EXTRACT TO READ below:

Since obese kids are told that they need to lose weight and in the process of doing so, they could also be at grave risk of eating disorders. A study carried out in 2011 found that nearly 6% of youths suffer from eating disorders - 55% of high school girls and 30% of boys resort to unhealthy ways to keep their weight in check using laxatives, vomiting, fasting and binge-eating.
What is worse is that such kids in the throes of eating disorders are not evaluated medically due to the baggage of obesity they carry. This leads to late diagnosis of the condition and delayed treatment of the eating disorder.
"For some reason we are just not thinking that these kids are at risk. We say, 'Oh boy, you need to lose weight, and that's hard for you because you're obese,'"says Leslie Sim, clinical director of the eating disorders program at the Mayo Clinic in Minnesota.
The best possible outcomes in treatment of eating disorders occur only if it is diagnosed early.

End of EXTRACT TO READ.
EXTRACTED DATA below:

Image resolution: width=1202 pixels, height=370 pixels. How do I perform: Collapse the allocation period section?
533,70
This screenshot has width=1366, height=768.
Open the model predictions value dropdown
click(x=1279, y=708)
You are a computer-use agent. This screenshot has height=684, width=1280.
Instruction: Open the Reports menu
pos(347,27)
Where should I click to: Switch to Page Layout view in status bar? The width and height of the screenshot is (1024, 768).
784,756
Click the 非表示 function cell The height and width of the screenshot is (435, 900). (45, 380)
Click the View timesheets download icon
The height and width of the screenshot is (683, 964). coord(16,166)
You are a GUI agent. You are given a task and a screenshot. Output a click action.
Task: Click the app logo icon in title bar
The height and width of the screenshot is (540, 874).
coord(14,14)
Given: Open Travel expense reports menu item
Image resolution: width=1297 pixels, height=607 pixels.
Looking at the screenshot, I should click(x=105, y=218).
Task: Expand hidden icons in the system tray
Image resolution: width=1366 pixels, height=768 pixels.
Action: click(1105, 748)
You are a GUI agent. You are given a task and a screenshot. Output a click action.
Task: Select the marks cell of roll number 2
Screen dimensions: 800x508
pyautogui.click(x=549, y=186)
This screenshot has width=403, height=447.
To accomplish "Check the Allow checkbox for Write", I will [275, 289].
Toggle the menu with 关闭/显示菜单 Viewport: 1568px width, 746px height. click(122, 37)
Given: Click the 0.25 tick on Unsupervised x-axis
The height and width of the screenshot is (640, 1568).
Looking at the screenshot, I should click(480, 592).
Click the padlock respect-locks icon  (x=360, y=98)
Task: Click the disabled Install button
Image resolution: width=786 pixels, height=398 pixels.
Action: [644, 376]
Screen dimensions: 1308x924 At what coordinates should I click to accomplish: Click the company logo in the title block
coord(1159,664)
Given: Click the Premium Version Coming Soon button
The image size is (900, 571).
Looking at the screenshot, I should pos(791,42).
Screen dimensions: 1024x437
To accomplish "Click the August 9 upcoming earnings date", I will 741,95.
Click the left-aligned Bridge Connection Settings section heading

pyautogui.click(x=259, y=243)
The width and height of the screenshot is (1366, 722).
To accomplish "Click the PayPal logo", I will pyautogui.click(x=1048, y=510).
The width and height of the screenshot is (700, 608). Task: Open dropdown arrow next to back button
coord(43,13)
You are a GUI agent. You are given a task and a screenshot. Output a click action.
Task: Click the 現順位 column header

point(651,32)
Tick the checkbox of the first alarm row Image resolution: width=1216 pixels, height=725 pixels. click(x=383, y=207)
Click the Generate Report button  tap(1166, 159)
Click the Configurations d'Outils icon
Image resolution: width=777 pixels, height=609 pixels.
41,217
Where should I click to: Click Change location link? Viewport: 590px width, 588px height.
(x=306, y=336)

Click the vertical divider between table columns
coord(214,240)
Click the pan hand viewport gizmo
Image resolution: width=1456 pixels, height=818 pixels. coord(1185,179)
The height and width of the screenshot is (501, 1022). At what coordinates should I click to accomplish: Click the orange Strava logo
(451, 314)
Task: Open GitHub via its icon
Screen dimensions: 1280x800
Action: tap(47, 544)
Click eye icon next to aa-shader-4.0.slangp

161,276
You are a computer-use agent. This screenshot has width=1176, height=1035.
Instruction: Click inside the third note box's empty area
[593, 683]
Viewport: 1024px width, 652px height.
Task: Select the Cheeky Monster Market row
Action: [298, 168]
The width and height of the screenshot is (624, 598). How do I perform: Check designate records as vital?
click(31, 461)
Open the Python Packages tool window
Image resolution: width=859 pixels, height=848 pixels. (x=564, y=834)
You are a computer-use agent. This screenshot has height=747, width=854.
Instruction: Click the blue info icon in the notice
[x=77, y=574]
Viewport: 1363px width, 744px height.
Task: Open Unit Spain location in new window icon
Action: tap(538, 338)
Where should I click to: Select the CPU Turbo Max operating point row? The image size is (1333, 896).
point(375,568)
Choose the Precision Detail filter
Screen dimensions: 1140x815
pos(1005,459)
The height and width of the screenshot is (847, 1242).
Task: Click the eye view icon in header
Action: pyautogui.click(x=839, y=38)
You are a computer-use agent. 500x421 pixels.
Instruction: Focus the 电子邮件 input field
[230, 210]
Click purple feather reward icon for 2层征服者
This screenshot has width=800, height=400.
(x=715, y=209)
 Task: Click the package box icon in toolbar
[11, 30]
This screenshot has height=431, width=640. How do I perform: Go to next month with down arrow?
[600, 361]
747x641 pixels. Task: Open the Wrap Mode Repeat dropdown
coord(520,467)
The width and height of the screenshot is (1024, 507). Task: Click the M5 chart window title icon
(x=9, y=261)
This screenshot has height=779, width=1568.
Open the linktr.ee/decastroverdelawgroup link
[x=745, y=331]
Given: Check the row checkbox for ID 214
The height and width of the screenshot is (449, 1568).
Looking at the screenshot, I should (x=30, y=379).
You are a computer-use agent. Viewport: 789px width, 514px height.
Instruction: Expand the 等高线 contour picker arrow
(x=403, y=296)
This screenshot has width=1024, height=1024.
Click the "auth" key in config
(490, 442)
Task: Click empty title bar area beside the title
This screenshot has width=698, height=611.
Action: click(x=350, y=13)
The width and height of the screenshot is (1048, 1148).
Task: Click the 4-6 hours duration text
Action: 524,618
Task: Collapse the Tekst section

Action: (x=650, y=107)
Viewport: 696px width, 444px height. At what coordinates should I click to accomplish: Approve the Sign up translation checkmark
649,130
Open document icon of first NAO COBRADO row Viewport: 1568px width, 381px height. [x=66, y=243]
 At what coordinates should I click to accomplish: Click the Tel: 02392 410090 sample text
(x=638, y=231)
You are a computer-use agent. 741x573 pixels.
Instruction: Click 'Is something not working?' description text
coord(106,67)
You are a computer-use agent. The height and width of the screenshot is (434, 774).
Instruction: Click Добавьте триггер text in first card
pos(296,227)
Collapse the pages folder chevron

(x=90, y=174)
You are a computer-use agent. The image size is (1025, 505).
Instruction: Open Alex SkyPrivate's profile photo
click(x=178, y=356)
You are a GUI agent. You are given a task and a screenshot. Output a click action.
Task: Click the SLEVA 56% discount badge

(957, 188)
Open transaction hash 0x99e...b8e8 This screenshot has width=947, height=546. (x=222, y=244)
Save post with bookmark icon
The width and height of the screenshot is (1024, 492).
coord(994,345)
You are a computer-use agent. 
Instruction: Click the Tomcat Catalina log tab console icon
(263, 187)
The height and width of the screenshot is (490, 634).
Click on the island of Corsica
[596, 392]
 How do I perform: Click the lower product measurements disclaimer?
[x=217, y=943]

End of EXTRACTED DATA.

## WORK ITEM
Write the next part of the text on eating disorders in obese children, starting right after its final sentence. The lines are separate material, unrelated to the text on eating disorders in obese children.

## THE ANSWER
Research also found that 35% of kids and teens who approach specialists with problems of restrictive eating have a history of obesity. The key risk factor for an eating disorder is dieting and every medical provider needs to watch out for symptoms of eating disorder not withstanding the weight of the child.
Hagman, medical director of the eating disorders program at Children's Hospital said, "They come in with the same fear of fat, drive for thinness, and excessive exercise drive as kids who would typically have met an anorexia nervosa diagnosis. But because they are at or an even a little bit above their normal body weight, no one thinks about that."
It is important that doctors evaluate the risk profile for disordered eating in obese children.